** Begin Text extract **
New Instrumentation and Methods
With the recent drive towards device miniaturisation, increased operational speeds and in turn capability to access higher frequencies both on-chip and in integrated devices there has been an interest in designing devices with broadband microwave functionality. Ferromagnetic resonance (FMR) is the phenomenon at the heart of such devices. Standard methods for characterising FMR typically involve microwave cavity or stripline excitation and monitoring microwave losses as a function of applied field or frequency. However, such methods fail to provide for the direct and absolute extraction of the precession cone angle and quantitative information for the strength of the resonance is rather difficult to obtain.
SQUID-FMR
The group recently introduced two novel techniques for the detection of broadband (100 MHz - 20 GHz) ferro/ferrimagnetic resonance, which rely on SQUID-based gradiometry detection of small changes in the magnetisation. Here the ferromagnetic material is seen as a macrospin system, nominally saturated along the z-axis. The resonator consists of a stainless steel coaxial cable for connecting to the swept frequency source and the FR4 (woven fibreglass and epoxy resin)-based microstrip transmission line shorted with a 50 ohm load resistance (0.5 mm in size), encased in a thin walled copper shielding. The sample assembly is placed in the centre of the sensing coils (four-turn z-axis gradiometer, see Fig. 1), which are inductively coupled to the RF SQUID within the cryogenic, vacuum environment of the superconducting magnet system.
Athermal SQUID-FMR
In the first method small changes in the along-the-applied-field projection of the coupled magnetic moment (Δmz) are detected as the material is driven into resonance. Absolute measurement of the moment along the applied field direction and the resonance induced lowering of this moment makes estimation of the precession cone angle easily accessible.
** End Text extract **
** Begin Excerpted records **
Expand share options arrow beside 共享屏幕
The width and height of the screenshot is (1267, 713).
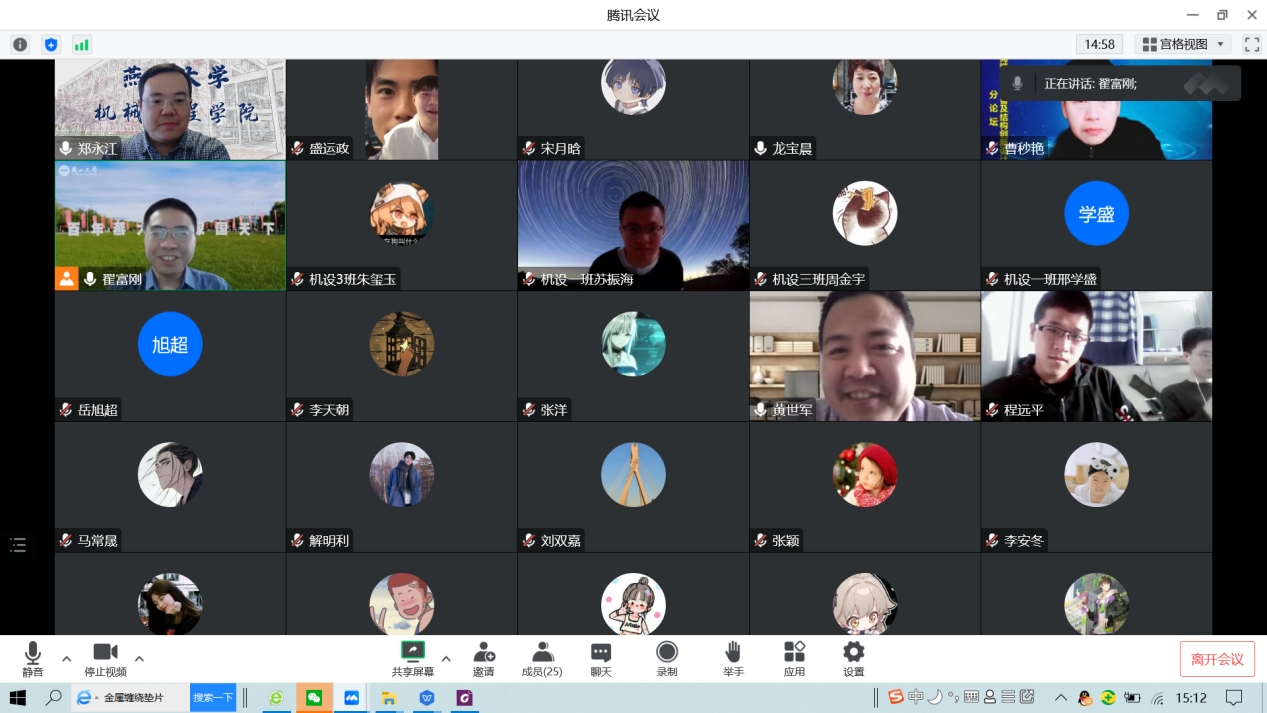(x=446, y=659)
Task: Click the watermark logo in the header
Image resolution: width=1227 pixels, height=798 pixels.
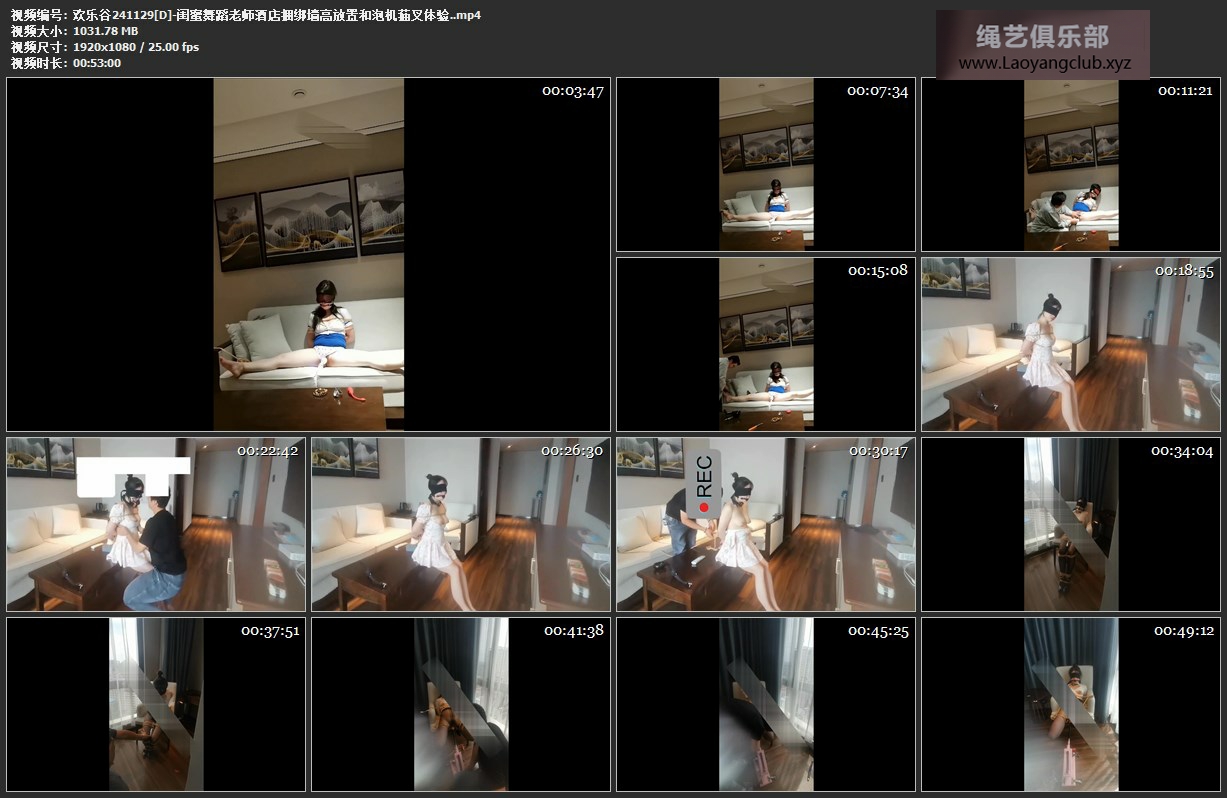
** End Excerpted records **
** Written tasks **
**1)** Duplicate the part of the instrumentation text between "New Instrumentation and" and "difficult to obtain.", inclusive.
**2)** In the instrumentation text, why is the precession cone angle easy to estimate with the athermal SQUID-FMR method? Answer in one to three sentences.
**3)** Answer these questions from the instrumentation text:
(a) What phenomenon lies at the heart of devices with broadband microwave functionality?
(b) What load resistance is the microstrip transmission line shorted with?
(c) In the athermal SQUID-FMR method, what is detected as the material is driven into resonance?

** Written answers **
**1)**
New Instrumentation and Methods
With the recent drive towards device miniaturisation, increased operational speeds and in turn capability to access higher frequencies both on-chip and in integrated devices there has been an interest in designing devices with broadband microwave functionality. Ferromagnetic resonance (FMR) is the phenomenon at the heart of such devices. Standard methods for characterising FMR typically involve microwave cavity or stripline excitation and monitoring microwave losses as a function of applied field or frequency. However, such methods fail to provide for the direct and absolute extraction of the precession cone angle and quantitative information for the strength of the resonance is rather difficult to obtain.

**2)** The method makes an absolute measurement of the magnetic moment along the applied field direction. It also measures how much resonance lowers that moment. Together, these make the cone angle easy to estimate.

**3)**
(a) Ferromagnetic resonance (FMR).
(b) A 50 ohm load resistance.
(c) Small changes in the along-the-applied-field projection of the coupled magnetic moment (Δmz).